Sensitive topics and safety
This course will discuss health and sexuality topics because these are central to young people’s well‑being. Content is framed for decision makers — not for direct clinical advice. When applying what you learn:
- Follow local laws, mandatory reporting rules and school/district policies
- Involve clinical professionals when tools cross into health service territory
- Use age‑appropriate language and provide supports for learners who may be affected by sensitive content
How to use the materials
- Follow the lessons in order for a coherent experience, or jump to the lesson you need (e.g., procurement or classroom practice)
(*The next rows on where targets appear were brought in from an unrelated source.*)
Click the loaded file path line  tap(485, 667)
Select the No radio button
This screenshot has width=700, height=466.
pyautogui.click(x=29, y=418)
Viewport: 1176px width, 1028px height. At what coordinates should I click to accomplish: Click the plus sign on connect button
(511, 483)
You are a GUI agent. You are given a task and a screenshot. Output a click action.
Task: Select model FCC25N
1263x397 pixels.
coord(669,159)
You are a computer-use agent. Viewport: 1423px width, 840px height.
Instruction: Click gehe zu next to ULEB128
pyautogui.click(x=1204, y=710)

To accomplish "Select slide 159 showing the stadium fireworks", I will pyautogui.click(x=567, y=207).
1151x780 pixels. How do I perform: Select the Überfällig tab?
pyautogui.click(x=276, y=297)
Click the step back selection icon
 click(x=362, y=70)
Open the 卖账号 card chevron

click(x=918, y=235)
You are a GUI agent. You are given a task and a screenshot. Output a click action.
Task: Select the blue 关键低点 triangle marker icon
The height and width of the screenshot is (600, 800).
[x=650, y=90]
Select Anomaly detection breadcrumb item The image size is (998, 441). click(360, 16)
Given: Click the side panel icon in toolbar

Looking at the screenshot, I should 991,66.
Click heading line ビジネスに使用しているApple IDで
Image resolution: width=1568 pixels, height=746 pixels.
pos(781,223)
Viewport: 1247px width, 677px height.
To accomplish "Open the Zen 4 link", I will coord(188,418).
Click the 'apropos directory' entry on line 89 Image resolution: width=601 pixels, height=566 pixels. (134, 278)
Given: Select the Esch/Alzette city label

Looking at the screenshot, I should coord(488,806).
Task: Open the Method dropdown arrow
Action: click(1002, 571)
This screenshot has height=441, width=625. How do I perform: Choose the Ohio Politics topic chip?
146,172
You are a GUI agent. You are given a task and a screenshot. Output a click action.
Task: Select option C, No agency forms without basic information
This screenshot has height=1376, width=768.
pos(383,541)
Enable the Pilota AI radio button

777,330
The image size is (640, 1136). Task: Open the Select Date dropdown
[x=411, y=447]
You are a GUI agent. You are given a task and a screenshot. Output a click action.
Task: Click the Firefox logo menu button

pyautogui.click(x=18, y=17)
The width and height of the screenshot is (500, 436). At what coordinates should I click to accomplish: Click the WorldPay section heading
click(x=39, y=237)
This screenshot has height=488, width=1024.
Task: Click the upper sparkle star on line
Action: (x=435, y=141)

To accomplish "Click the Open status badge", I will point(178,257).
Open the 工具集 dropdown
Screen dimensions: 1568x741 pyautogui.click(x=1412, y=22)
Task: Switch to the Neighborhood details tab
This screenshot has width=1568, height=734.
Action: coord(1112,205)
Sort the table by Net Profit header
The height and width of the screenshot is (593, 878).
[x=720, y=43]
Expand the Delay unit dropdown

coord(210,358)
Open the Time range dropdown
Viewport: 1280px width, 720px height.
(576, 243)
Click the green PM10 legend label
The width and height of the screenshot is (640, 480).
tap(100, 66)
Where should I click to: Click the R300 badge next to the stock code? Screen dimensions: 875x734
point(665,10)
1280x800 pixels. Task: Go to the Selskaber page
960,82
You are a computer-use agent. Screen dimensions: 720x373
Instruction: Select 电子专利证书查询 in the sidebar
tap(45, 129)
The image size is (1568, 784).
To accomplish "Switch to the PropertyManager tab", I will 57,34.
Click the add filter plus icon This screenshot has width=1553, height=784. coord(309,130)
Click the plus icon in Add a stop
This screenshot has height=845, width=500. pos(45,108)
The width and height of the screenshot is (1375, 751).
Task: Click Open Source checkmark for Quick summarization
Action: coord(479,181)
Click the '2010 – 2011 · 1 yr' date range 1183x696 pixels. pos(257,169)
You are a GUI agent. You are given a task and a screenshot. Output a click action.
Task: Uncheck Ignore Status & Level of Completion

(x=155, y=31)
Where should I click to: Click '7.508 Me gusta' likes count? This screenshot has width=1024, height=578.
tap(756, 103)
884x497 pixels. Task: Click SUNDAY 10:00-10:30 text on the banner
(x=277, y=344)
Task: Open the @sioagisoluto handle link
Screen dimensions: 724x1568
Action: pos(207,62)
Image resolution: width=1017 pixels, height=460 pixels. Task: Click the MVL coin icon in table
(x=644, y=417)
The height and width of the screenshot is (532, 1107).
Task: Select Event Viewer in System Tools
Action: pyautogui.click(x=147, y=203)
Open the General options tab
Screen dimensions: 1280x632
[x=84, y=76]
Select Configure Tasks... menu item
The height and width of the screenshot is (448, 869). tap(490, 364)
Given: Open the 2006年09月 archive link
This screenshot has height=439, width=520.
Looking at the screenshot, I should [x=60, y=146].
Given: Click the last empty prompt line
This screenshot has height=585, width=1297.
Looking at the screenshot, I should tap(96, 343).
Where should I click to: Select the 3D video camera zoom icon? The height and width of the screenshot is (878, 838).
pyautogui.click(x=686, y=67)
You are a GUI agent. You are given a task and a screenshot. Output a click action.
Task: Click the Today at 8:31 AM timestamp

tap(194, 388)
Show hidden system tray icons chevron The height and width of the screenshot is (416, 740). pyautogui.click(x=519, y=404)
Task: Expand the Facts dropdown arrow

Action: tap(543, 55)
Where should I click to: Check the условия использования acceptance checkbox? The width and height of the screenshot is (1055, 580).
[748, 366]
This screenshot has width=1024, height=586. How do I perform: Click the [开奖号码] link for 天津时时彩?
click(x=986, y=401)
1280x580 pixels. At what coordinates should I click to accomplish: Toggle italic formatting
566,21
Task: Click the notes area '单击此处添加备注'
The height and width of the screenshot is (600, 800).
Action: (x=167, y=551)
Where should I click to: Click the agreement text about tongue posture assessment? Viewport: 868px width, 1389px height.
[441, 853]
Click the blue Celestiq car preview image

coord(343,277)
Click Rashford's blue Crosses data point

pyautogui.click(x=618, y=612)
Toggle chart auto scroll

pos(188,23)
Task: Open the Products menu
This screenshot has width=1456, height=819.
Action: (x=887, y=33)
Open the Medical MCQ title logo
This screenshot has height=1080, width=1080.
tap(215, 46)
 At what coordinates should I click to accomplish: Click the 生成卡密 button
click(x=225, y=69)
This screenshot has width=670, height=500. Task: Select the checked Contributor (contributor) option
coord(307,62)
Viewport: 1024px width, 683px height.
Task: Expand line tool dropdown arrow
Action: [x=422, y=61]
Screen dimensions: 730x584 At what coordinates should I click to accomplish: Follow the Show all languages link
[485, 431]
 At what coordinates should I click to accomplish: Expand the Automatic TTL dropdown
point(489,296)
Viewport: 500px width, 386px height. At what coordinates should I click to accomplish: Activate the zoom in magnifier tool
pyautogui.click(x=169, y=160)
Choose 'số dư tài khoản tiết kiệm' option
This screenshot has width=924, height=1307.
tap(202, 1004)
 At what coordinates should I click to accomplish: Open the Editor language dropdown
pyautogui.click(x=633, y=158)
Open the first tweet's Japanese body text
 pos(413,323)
- Use the templates as starting points — adapt language to your local context and legal requirements
- Try at least one hands‑on activity in your real context (school, product team meeting, policy review) and bring that example into any peer discussion or reflection
Want to go further?
Each lesson includes curated resources and suggested readings. You’ll find links to legal guidance, design checklists, and exemplar policies you can adapt.
Ready to begin?
Head to Lesson 1: Foundations to get the key definitions, the course roadmap, and your first practical activity: a simple AI tool audit you can do in 10–15 minutes. If you’re coming with a team, consider running that first audit together and using it as the baseline for later lessons.
Let’s do this — practical, careful, and centered on the learners we’re here to support.